#### TEXT EXCERPT:
BEGIN

In my view, Machiavelli was wrong that it is better for a ruler to simply be feared than loved – the perfect situation for a ruler is actually far more complex; rulers should seek to be loved by their people but feared by their political rivals. Machiavelli said that as men are generally fickle and afraid of danger, they will support a prince that they love only when it is convenient to do so, and betray them when trouble arrives. He argued, therefore, that ruling by fear is a better way of ensuring loyalty, as it means that people will always be obedient to a prince to avoid the risk of punishment. While he did say that ideally a ruler should be both loved and feared, but that this is difficult to achieve, this argument does not apply here. Though it may be difficult to be loved and feared by the same group of people, it is possible and effective for a ruler to be loved by the population but feared by his political rivals.

Contrary to Machiavelli’s beliefs, I believe that fear among the general populace actually increases a ruler’s risk of facing unrest. Machiavelli’s premise that people will always obey a ruler they fear to avoid punishment is incorrect. Even if this premise holds in the short term, in the longer term, rule by fear fosters hate and a desire for vengeance and is not a sustainable way of maintaining support among a state’s citizens. Arguably, rule by fear may actually increase a ruler’s risk of facing revolution/opposition. Several examples throughout history give empirical evidence for this. For example, though the tactics of repression and terror used in the USSR, and particularly by Stalin, allowed the Soviets to maintain power throughout much of the 20th century, citizens living under the Iron Curtain were disillusioned. This manifested itself in uprisings such as the Hungarian Revolution in 1956, and the Prague Spring in 1968, and the eventual dissolution of the Soviet Union itself by 1991. This shows that the resentment among a population ruled by fear eventually makes such rule untenable in the long term. Rulers should therefore seek to be loved by their people to maintain security from popular revolt.

At the same time, however, rulers should seek to be feared by their political opponents. Fear by political opponents is an effective means of maintaining power. For example, though rulers like Adolf Hitler and Mao Zedong committed atrocious acts while in power, and should not at all be looked up to, they were undeniably effective in maintaining power. The reason that they were able to do this so effectively was due to the fear that they created amongst their political rivals. Creating fear among rivals is a way of ensuring that they do not attempt to undermine your power, and do not attempt coups. A ruler should thus seek to be loved by their population but feared by their political rivals.

It is important to recognise that though Machiavelli draws a helpful comparison between two extreme forms of leadership (being feared vs being loved), it would be wrong of us to infer that these are the only two ways of ruling. In reality, a ruler can simply be well-respected and trusted to carry out his mandate effectively to best promote a state’s wellbeing. Respect is a vital weapon in a ruler’s arsenal – respect differs to fear or love in that it concerns a ruler’s ability to carry out their office effectively, rather than anything to do with their personality. In my view, rulers should seek to be respected and have the confidence of their contemporaries. Respect is vital for a ruler to keep power as ultimately, they need people to trust them to do what is best for the nation. If a ruler does not have the trust of their subjects to look after their people's interests, they will ultimately lose power eventually.

END

#### Collection entries:
BEGIN

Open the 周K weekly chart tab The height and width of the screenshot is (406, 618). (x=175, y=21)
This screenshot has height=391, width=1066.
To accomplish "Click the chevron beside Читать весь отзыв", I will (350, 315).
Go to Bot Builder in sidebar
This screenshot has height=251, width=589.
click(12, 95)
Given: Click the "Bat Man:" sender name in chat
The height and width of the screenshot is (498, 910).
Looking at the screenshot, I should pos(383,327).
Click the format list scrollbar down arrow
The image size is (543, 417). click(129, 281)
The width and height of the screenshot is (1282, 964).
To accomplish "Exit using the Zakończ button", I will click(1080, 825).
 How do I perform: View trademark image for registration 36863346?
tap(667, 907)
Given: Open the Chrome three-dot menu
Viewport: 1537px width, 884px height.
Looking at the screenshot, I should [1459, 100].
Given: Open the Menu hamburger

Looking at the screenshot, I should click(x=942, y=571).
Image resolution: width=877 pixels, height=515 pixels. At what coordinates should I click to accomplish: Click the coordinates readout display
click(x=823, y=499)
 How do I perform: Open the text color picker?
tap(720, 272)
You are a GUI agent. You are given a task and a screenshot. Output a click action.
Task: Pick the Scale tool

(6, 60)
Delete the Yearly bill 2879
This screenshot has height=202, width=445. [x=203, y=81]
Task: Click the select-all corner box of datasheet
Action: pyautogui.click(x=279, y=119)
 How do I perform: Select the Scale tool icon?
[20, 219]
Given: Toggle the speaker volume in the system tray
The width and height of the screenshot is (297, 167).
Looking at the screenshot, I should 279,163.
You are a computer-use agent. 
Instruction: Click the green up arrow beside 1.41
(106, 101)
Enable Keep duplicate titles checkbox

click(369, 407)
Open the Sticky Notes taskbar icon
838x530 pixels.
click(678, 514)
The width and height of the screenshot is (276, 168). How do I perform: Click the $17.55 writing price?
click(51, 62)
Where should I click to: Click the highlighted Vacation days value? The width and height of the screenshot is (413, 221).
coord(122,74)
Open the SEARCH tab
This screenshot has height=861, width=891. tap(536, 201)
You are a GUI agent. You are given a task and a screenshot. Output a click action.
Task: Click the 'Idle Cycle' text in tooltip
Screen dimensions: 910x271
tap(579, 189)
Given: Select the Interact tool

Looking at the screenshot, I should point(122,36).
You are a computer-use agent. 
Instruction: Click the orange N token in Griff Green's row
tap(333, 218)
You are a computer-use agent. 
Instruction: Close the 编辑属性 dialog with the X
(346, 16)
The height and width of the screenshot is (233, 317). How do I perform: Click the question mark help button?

END

#### EXERCISE 1:
Check each statement against the essay on Machiavelli and answer yes or no, quoting the words from the essay that decide it. (a) The essay holds that rulers should be loved by their people but feared by their political rivals. (b) The essay dates the Hungarian Revolution to 1968. (c) The essay says respect concerns a ruler's personality.
#### EXERCISE 2:
In the essay on Machiavelli, what is described as "a vital weapon in a ruler’s arsenal"?

#### EXERCISE RESULT 1:
(a) Yes: "rulers should seek to be loved by their people but feared by their political rivals"
(b) No: "the Hungarian Revolution in 1956, and the Prague Spring in 1968"
(c) No: "it concerns a ruler’s ability to carry out their office effectively, rather than anything to do with their personality"

#### EXERCISE RESULT 2:
Respect.